A Resolução CVM 175/22, publicada pela Comissão de Valores Mobiliários (CVM) em 23 de dezembro, inaugura o novo marco regulatório dos fundos de investimentos e incorpora à regulamentação brasileira normas que estavam sendo debatidas com os agentes do setor desde 2020.
A efetiva implementação das novidades e dos avanços propostos pela resolução esbarra na necessidade de conferir segurança jurídica aos investidores, administradores e gestores de fundos de investimento, o que inclui a correta definição do tratamento tributário aplicável aos cotistas dos fundos.
Algumas das mudanças propostas pela resolução deverão ser acompanhadas de alterações no ordenamento jurídico-tributário, tanto do ponto de vista legal quanto infralegal, a partir da expedição de normas pela Receita Federal do Brasil (RFB), no exercício de sua competência regulamentar.
Alguns exemplos desses temas:
- Criação de patrimônios segregados por classes de cotas de categorias distintas: essa inovação traz à tona a discussão quanto à necessidade de atualizar a legislação tributária, que, atualmente, não prevê tratamento distinto para os cotistas conforme a sua classe de cotas, mas sim com base no tipo de fundo e na composição da sua carteira (em bases consolidadas).
Além disso, tendo em vista que o regime tributário geral atual é baseado no prazo médio da carteira do fundo e no período de manutenção do investimento, a possibilidade de um mesmo fundo ter diferentes classes de cotas pode afetar a definição do regime tributário aplicável ao cotista quando os investimentos ou desinvestimentos resultarem na alteração da composição da carteira do fundo.
Esse ponto foi identificado pelo legislador e resultou na apresentação de proposta de emenda à MP 1.137/22 na Câmara dos Deputados, segundo a qual a “tributação de fundos de investimento que constituírem classes de cotas (...) incidirá exclusivamente sobre cada classe de cota, de acordo com a sua respectiva composição e o regime tributário aplicável, nos termos da legislação tributária em vigor e da regulamentação da Secretaria da Receita Federal”.
Esperamos que o processo de tramitação da MP aperfeiçoe a redação desse dispositivo legal, inclusive para esclarecer que os fundos de investimento não são tributados, mas sim seus cotistas.

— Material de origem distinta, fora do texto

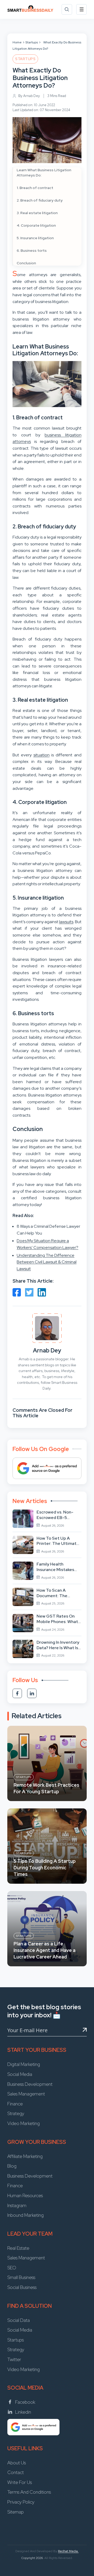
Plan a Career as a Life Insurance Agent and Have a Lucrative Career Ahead (44, 1950)
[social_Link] (17, 1693)
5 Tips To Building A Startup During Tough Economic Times (45, 1867)
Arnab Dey (47, 1350)
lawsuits (66, 921)
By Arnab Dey (29, 96)
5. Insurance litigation (35, 238)
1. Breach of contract (35, 187)
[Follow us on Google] (47, 1468)
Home (17, 42)
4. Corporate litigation (36, 225)
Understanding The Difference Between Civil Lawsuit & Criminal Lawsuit (47, 1262)
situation (41, 755)
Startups (31, 42)
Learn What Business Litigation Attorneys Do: (44, 173)
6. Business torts (32, 250)
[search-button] (67, 9)
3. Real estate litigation (37, 212)
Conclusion (26, 263)
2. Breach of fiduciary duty (40, 200)
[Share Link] (17, 1292)
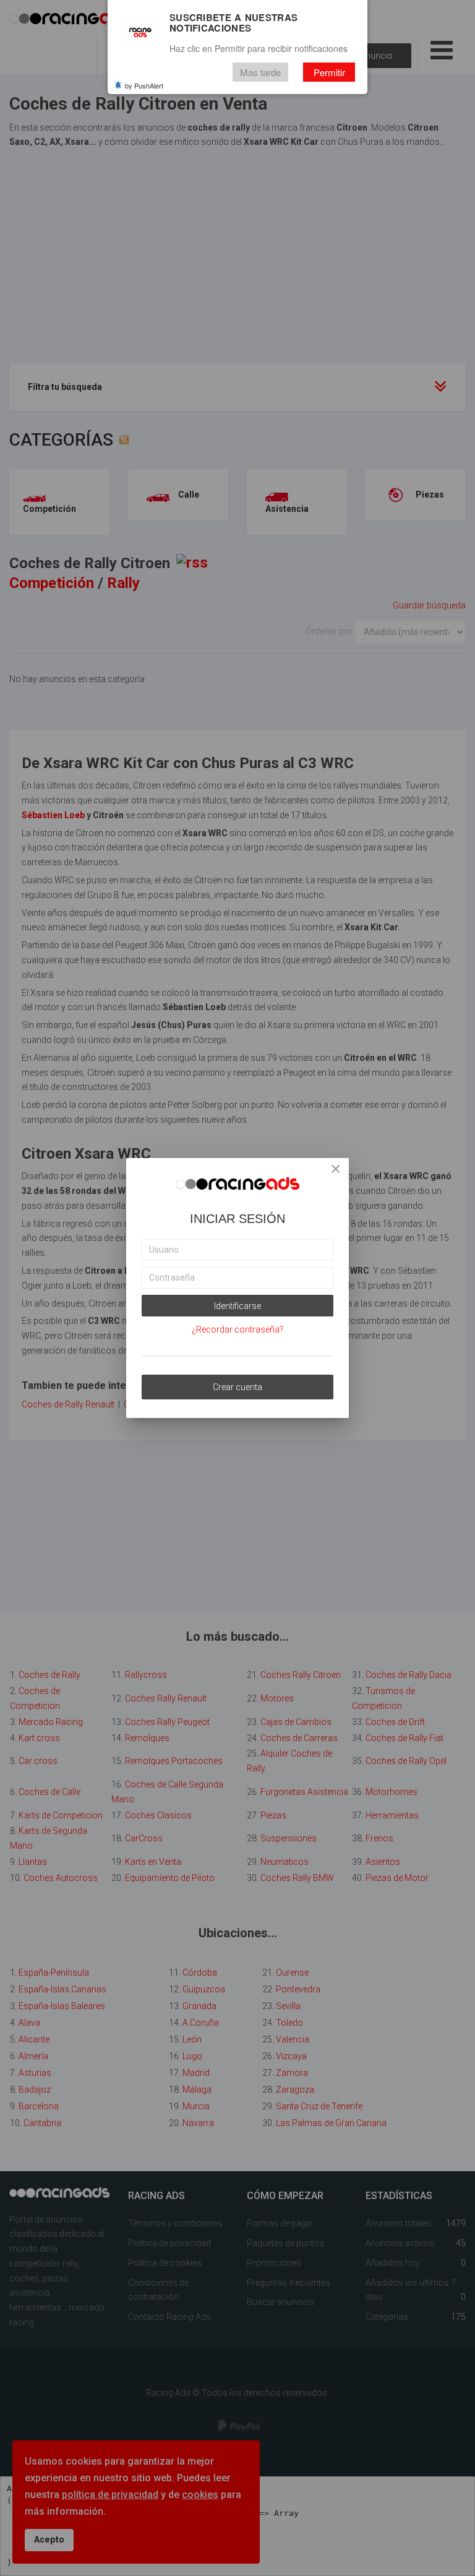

- Fundo de investimento em ações: do ponto de vista regulatório, os fundos de investimento em ações podem investir em ações “admitidas à negociação em mercado organizado”. Do ponto de vista tributário, a incidência do Imposto de Renda à alíquota de 15% exclusivamente no resgate das cotas aplica-se aos cotistas dos “fundos de investimento em ações”, definidos como “fundos de investimento cujas carteiras sejam constituídas, no mínimo, por 80% de ações negociadas no mercado à vista de bolsa de valores ou entidade assemelhada”.
Tal qualificação pressupõe que o portfólio do fundo seja composto por ações efetivamente negociadas, e não apenas admitidas à negociação, como autoriza a CVM. Ainda, a lista de ativos equiparados às ações editadas pela RFB no exercício da sua competência regulamentar não é idêntica à lista de equiparação editada pela CVM, o que também gera desalinhamento.
Uma mudança que promova algum alinhamento entre as regras regulatórias e tributárias de composição de carteira de fundo foi introduzida pela MP 1.137/22 no que diz respeito à carteira dos FIPs, mas tal iniciativa não contemplou outras hipóteses de desalinhamento, como serão exploradas a seguir.
- Período de desinvestimento ou liquidação e desenquadramento passivo: a exceção ao descumprimento dos requisitos de enquadramento dos fundos para fins regulatórios também é um tema não abordado pela legislação tributária. A compatibilidade total entre as regras da CVM e os dispositivos legais que condicionam a aplicação de tratamento tributário específico aos cotistas de fundos com base na composição de sua carteira pressupõe que os eventos acima mencionados também sejam considerados, de modo que as exceções ao descumprimento dos requisitos regulatórios também sejam refletidas em exceções ao desenquadramento para fins tributários.
A Resolução CVM 175/22 entrará em vigor em 3 de abril de 2023, com exceção de algumas regras específicas, que passarão a vigorar em data posterior. Dada a importância da definição do tratamento tributário do cotista dos fundos para a efetividade das mudanças promovidas pela resolução, espera-se que o tema seja objeto de iniciativas legislativas no futuro próximo.